Long story short-or in this case, still long-I forgot to pull CDs. Of course I remembered when I was behind the wheel the following morning on my way to work and had no time to recover from my brain cramp and decided to live with the FM radio (not sure why there is still AM radio and why anyone listens to it. Just me or are all the talk radio stations on AM all the way over on the right side of the dial?).
We live in the largest city in the region, and yet, as friends used to suggest, 'it's not the end of the world, but you can see it from your house.' (those Palins make my hair hurt, especially Michael). When you turn on the FM radio around here, it's not that you're spoiled for choice. We have guys who think they're a Mike Joseph station (epic fail) we have folks offering sweet hits and soft rock that cause me, as a diabetic, to risk coma after listening for more than ten minutes, and we have a Classic Rock station owned by one of the casinos that's too painful to listen to.
I am a bigot (I know that surprises you)-I hate classic rock stations. Not the music, the idea of a decrepit juke box that cranks this crap out 24/7. Seriously, how often do I need to hear Bon Jovi's Dead or Alive? Or Journey or Loverboy or any of the stadium rock dinosaurs that I still dearly enjoy and regard as a guilty pleasure. My problem with them on the radio is they leave no place for new music to get heard which means in ten years where's the next wave of classic rock supposed to come from? Katy Perry? I rest my case.

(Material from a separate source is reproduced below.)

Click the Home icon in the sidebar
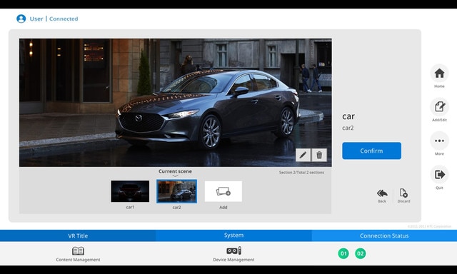 [x=439, y=73]
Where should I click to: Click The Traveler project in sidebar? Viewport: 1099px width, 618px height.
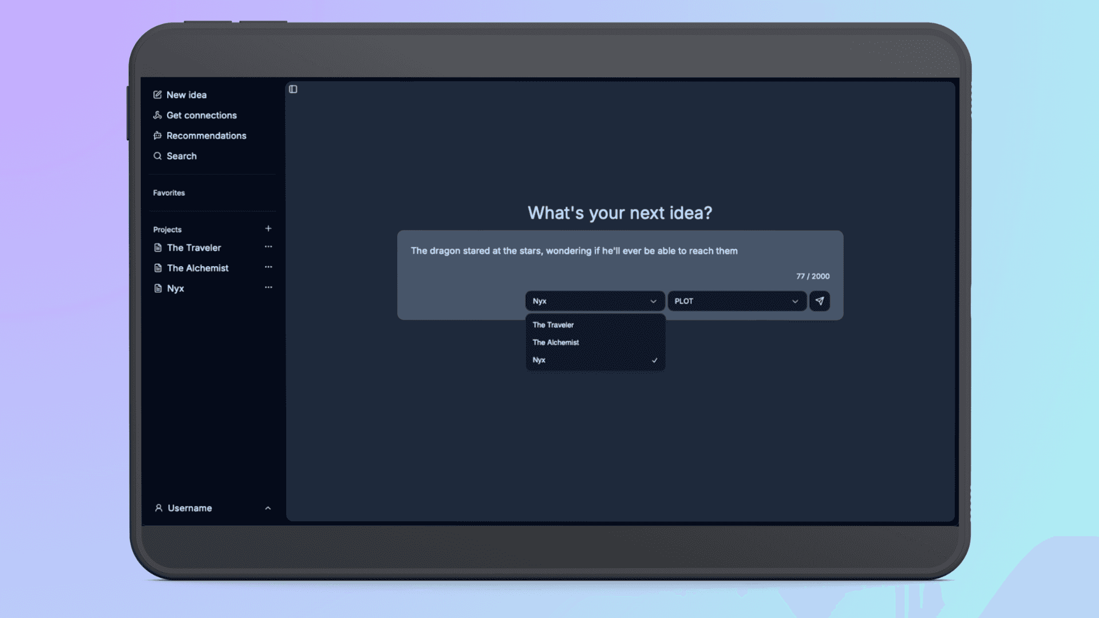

What a singular experience and I'm not being complimentary--listening was an audio assault akin to a scrotum kick; actually the kick might have been preferable. They program music the way old people fu--dance, let's leave it at that. Suffice it to say, I won't be caught without CDs in the car ever again. My brain refused to believe what my ears were telling it as after a cluster (stop set) of ten commercials ('spots'), to include a 'propellant' (tech word for jingle) that took us from a sixty second to a thirty second spot for competing automobiles, Kevin, 'your DJ,' shotgun-sequed from U2's New Year's Day directly into Grand Funk Railroad's Some Kind of Wonderful. Not hardly, Kev.
With enough super glue I'm pretty sure I can get the on/off knob I snapped off in my had to go back on the radio and stay there. Just not sure I should take that chance.